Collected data

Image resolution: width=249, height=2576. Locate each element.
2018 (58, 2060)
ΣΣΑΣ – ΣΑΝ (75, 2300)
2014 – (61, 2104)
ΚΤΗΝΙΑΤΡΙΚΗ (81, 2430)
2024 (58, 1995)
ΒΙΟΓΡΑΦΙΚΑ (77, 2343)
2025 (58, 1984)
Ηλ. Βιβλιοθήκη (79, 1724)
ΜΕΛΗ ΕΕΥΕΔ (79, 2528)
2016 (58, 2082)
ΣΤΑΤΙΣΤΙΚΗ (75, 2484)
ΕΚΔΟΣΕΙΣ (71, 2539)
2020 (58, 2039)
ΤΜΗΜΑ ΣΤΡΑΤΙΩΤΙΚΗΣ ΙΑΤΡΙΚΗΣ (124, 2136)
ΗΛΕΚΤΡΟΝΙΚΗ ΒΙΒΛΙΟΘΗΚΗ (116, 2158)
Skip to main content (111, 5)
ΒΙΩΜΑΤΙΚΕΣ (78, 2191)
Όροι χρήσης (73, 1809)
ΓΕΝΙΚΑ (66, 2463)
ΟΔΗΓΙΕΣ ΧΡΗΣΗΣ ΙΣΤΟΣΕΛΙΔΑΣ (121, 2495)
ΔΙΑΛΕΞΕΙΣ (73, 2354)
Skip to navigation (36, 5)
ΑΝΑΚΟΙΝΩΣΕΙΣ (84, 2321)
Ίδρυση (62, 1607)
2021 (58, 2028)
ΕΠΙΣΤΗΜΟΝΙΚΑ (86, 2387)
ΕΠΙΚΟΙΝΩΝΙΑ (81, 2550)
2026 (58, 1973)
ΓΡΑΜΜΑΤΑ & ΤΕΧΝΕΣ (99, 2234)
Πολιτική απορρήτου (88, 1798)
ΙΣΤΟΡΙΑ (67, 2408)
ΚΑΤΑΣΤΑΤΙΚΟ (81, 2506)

_Activity:_
Line by line, write out the records above exactly.

_Solution below:_
Image resolution: width=249, height=2576. Locate each element.
2018 (58, 2060)
ΣΣΑΣ – ΣΑΝ (75, 2300)
2014 – (61, 2104)
ΚΤΗΝΙΑΤΡΙΚΗ (81, 2430)
2024 (58, 1995)
ΒΙΟΓΡΑΦΙΚΑ (77, 2343)
2025 (58, 1984)
Ηλ. Βιβλιοθήκη (79, 1724)
ΜΕΛΗ ΕΕΥΕΔ (79, 2528)
2016 (58, 2082)
ΣΤΑΤΙΣΤΙΚΗ (75, 2484)
ΕΚΔΟΣΕΙΣ (71, 2539)
2020 (58, 2039)
ΤΜΗΜΑ ΣΤΡΑΤΙΩΤΙΚΗΣ ΙΑΤΡΙΚΗΣ (124, 2136)
ΗΛΕΚΤΡΟΝΙΚΗ ΒΙΒΛΙΟΘΗΚΗ (116, 2158)
Skip to main content (111, 5)
ΒΙΩΜΑΤΙΚΕΣ (78, 2191)
Όροι χρήσης (73, 1809)
ΓΕΝΙΚΑ (66, 2463)
ΟΔΗΓΙΕΣ ΧΡΗΣΗΣ ΙΣΤΟΣΕΛΙΔΑΣ (121, 2495)
ΔΙΑΛΕΞΕΙΣ (73, 2354)
Skip to navigation (36, 5)
ΑΝΑΚΟΙΝΩΣΕΙΣ (84, 2321)
Ίδρυση (62, 1607)
2021 (58, 2028)
ΕΠΙΣΤΗΜΟΝΙΚΑ (86, 2387)
ΕΠΙΚΟΙΝΩΝΙΑ (81, 2550)
2026 (58, 1973)
ΓΡΑΜΜΑΤΑ & ΤΕΧΝΕΣ (99, 2234)
Πολιτική απορρήτου (88, 1798)
ΙΣΤΟΡΙΑ (67, 2408)
ΚΑΤΑΣΤΑΤΙΚΟ (81, 2506)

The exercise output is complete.